*** DATA TO PROCESS ***

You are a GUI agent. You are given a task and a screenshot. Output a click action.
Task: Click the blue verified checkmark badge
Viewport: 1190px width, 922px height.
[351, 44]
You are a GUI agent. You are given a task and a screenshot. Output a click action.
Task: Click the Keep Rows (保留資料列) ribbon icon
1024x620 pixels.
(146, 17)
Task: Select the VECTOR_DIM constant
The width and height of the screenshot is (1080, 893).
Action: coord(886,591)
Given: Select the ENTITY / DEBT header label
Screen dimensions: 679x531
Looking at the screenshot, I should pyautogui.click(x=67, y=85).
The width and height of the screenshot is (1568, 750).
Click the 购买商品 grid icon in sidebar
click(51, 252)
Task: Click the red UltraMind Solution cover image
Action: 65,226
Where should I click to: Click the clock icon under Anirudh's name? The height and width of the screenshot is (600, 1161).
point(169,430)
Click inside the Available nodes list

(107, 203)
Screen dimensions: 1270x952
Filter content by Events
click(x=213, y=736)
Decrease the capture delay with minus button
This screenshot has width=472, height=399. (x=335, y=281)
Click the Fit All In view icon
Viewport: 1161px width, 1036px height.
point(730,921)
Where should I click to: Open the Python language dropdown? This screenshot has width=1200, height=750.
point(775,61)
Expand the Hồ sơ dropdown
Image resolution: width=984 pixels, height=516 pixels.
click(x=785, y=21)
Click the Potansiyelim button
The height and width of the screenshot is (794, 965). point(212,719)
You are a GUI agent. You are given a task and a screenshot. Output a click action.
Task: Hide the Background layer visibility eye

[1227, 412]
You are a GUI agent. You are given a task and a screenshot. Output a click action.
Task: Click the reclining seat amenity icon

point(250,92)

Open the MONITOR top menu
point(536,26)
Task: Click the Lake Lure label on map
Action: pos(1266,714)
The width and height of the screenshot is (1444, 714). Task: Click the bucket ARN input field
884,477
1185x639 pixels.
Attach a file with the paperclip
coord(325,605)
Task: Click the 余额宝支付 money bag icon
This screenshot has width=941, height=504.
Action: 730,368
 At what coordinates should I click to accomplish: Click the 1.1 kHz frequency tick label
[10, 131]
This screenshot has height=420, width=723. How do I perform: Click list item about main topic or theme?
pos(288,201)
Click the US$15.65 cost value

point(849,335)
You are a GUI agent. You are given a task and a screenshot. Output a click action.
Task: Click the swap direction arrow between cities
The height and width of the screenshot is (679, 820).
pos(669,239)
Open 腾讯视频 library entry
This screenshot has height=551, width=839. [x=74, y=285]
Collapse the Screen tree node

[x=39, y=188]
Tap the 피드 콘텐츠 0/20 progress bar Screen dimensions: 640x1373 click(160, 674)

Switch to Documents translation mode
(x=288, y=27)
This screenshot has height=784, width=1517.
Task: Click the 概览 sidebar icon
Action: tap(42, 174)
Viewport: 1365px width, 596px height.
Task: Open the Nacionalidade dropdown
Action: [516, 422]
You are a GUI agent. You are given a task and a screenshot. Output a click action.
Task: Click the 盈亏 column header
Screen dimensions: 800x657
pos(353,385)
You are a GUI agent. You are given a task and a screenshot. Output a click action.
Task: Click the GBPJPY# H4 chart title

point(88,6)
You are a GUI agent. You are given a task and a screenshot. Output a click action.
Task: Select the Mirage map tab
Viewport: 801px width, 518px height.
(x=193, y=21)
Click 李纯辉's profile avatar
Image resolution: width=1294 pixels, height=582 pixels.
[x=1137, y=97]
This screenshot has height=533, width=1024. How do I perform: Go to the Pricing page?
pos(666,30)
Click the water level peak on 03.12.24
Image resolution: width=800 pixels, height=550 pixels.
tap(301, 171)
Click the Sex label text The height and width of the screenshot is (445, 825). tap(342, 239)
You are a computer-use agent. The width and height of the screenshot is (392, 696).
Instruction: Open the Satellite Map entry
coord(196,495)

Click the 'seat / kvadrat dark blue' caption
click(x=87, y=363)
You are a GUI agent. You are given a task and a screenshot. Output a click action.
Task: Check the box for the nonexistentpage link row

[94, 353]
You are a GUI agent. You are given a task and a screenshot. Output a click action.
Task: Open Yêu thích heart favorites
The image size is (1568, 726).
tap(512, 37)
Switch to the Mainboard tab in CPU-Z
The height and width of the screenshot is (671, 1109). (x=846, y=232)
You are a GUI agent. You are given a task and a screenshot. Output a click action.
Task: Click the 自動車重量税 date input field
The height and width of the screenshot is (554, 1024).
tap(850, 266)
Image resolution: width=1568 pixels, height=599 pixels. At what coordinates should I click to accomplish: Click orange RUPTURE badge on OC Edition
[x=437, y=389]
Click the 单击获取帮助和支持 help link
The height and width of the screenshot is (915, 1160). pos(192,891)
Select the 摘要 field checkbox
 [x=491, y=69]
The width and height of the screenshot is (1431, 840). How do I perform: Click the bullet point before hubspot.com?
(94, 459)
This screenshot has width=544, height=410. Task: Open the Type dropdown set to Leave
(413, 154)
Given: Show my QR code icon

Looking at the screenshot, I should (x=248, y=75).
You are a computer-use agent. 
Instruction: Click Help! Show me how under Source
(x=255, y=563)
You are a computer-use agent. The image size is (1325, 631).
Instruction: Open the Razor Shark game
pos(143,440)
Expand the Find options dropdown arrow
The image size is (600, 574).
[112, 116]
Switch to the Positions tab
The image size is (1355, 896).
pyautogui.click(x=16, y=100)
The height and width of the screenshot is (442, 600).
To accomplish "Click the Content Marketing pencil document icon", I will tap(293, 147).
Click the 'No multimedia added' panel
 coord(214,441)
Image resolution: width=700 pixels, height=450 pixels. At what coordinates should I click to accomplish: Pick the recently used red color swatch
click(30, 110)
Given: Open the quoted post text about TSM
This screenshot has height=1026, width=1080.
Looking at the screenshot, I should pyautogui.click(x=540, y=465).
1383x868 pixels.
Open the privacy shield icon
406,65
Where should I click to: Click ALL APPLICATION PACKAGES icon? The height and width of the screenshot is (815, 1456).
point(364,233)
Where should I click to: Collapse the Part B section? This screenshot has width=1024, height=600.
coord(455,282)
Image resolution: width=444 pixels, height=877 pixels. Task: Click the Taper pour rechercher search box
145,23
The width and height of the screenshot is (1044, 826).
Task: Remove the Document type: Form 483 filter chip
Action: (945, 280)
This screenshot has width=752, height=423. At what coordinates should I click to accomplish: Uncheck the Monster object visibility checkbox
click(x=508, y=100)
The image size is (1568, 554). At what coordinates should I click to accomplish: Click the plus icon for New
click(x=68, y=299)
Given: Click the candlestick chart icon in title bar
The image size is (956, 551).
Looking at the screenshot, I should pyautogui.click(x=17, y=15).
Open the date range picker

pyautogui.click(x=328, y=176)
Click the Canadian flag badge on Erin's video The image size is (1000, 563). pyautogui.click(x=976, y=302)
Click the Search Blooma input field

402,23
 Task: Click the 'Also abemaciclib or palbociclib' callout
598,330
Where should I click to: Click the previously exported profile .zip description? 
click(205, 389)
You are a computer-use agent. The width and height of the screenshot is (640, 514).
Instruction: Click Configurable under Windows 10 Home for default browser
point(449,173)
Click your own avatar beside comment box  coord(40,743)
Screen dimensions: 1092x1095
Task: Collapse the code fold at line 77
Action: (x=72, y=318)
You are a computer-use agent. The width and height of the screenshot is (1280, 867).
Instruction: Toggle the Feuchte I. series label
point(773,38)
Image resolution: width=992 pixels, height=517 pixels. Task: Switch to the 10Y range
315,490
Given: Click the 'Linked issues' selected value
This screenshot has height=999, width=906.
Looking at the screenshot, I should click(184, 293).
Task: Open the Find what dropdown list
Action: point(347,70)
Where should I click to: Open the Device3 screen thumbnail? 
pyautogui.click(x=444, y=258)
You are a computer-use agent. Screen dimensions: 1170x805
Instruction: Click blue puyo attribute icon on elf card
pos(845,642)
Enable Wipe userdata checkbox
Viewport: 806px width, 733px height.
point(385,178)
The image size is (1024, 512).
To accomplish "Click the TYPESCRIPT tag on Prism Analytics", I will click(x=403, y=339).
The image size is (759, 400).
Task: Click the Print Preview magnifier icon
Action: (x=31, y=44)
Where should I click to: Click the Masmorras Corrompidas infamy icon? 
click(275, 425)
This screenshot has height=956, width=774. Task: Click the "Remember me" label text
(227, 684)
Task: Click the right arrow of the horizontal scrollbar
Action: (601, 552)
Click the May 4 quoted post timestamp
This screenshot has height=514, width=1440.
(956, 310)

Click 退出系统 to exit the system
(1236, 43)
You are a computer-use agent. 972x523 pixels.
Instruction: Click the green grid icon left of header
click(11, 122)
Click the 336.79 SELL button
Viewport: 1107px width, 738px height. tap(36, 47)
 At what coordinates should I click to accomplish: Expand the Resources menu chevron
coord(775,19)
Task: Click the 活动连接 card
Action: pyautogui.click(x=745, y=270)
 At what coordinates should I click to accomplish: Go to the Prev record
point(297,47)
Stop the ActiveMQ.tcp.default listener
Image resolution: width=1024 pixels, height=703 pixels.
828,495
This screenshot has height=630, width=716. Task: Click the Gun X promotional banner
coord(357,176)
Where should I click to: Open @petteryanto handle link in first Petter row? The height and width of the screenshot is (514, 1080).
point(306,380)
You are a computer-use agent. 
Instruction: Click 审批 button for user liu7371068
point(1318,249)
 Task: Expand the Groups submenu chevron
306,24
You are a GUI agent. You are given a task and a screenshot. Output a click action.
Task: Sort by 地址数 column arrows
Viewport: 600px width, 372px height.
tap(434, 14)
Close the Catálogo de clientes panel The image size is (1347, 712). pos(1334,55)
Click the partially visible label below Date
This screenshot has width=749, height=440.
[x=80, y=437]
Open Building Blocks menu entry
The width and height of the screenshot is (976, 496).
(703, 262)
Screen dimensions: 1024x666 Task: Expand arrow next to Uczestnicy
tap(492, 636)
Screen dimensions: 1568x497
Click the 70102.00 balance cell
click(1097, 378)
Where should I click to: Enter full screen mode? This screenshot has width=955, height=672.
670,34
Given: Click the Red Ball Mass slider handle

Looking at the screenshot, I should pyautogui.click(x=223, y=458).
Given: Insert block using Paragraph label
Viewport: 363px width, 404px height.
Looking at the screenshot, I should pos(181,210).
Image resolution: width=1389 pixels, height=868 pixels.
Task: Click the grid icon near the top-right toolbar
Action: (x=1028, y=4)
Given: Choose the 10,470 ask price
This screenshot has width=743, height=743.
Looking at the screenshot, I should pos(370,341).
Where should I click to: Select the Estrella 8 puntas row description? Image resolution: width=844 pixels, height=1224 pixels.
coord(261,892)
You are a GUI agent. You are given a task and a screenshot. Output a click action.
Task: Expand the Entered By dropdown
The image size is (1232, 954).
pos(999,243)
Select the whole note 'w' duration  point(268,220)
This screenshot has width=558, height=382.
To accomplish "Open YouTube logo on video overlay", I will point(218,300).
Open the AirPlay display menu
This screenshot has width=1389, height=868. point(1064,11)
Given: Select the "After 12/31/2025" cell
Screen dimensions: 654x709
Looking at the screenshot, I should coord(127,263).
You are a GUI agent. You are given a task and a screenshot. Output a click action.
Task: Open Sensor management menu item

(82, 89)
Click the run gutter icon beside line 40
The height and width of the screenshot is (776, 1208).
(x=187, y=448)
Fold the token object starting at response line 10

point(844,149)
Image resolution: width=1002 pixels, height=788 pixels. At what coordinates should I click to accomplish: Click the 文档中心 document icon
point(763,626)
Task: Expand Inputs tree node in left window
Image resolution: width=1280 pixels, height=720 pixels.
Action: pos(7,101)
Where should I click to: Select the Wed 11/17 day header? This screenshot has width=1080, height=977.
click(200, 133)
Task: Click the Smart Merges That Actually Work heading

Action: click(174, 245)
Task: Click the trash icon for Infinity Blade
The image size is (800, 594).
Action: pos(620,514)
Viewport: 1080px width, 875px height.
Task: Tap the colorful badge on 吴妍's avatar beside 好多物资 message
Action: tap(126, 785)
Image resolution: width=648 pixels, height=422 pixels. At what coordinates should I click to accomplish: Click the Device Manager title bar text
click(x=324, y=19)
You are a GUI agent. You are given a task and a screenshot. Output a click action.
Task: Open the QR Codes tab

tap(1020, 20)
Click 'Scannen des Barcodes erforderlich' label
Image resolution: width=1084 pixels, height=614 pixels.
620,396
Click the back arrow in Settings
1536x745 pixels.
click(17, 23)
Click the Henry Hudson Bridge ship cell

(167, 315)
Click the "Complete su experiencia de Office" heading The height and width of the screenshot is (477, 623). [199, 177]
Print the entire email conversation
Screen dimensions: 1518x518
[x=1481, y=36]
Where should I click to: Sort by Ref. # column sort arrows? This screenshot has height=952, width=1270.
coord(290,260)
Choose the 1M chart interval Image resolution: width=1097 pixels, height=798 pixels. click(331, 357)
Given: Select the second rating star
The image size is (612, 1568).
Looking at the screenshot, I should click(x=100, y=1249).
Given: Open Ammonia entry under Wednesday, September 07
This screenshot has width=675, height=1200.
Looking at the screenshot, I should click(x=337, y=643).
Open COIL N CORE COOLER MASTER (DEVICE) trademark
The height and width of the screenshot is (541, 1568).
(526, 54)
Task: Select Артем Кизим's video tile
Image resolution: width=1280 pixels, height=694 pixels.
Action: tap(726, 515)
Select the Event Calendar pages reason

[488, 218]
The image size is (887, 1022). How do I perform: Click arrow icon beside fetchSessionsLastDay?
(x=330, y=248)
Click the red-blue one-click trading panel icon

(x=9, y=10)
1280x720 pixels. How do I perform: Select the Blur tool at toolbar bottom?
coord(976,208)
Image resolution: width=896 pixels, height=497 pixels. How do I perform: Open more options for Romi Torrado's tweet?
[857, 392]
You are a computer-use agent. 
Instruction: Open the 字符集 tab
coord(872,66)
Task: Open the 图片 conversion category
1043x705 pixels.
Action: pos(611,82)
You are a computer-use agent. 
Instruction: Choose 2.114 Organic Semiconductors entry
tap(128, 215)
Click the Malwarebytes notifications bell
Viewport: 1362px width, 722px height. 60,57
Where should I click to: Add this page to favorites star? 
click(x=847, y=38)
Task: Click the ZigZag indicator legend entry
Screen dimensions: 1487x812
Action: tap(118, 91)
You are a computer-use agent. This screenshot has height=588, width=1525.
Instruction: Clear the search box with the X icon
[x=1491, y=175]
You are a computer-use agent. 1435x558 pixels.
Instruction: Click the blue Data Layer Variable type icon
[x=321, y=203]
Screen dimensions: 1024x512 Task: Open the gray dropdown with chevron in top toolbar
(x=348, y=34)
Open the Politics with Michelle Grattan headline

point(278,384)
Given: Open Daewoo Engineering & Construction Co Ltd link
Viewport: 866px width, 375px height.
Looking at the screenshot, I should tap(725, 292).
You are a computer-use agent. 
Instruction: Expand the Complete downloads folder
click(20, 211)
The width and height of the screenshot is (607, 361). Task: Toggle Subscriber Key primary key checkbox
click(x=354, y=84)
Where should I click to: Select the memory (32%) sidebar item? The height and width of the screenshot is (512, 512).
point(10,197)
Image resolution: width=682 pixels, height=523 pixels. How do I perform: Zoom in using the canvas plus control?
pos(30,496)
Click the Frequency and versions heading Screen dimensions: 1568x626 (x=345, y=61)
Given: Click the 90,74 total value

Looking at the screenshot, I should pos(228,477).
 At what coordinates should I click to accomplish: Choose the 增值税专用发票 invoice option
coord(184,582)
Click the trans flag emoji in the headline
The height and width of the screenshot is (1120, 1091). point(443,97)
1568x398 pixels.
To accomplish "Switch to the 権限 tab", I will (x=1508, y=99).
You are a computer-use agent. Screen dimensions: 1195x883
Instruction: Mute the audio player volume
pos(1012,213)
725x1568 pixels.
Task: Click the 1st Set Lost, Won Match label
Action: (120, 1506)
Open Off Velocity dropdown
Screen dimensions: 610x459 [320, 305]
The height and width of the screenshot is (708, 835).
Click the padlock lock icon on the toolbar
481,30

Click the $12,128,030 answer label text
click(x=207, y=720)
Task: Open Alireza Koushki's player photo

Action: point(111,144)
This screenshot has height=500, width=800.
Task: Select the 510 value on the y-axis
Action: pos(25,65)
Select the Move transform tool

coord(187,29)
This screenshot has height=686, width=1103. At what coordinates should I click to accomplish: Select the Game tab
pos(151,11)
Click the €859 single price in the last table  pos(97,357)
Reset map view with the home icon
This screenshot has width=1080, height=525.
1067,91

*** End of DATA TO PROCESS ***

▶ _WHAT YOU SHOULD DO_
Only one stretch is wanted, so please give again exactly the lines from the start of the data through the line containing "The width and height of the screenshot is (1568, 750).", both ends included.

▶ _OUTPUT FOR THIS EXERCISE_
You are a GUI agent. You are given a task and a screenshot. Output a click action.
Task: Click the blue verified checkmark badge
Viewport: 1190px width, 922px height.
[351, 44]
You are a GUI agent. You are given a task and a screenshot. Output a click action.
Task: Click the Keep Rows (保留資料列) ribbon icon
1024x620 pixels.
(146, 17)
Task: Select the VECTOR_DIM constant
The width and height of the screenshot is (1080, 893).
Action: coord(886,591)
Given: Select the ENTITY / DEBT header label
Screen dimensions: 679x531
Looking at the screenshot, I should pyautogui.click(x=67, y=85).
The width and height of the screenshot is (1568, 750).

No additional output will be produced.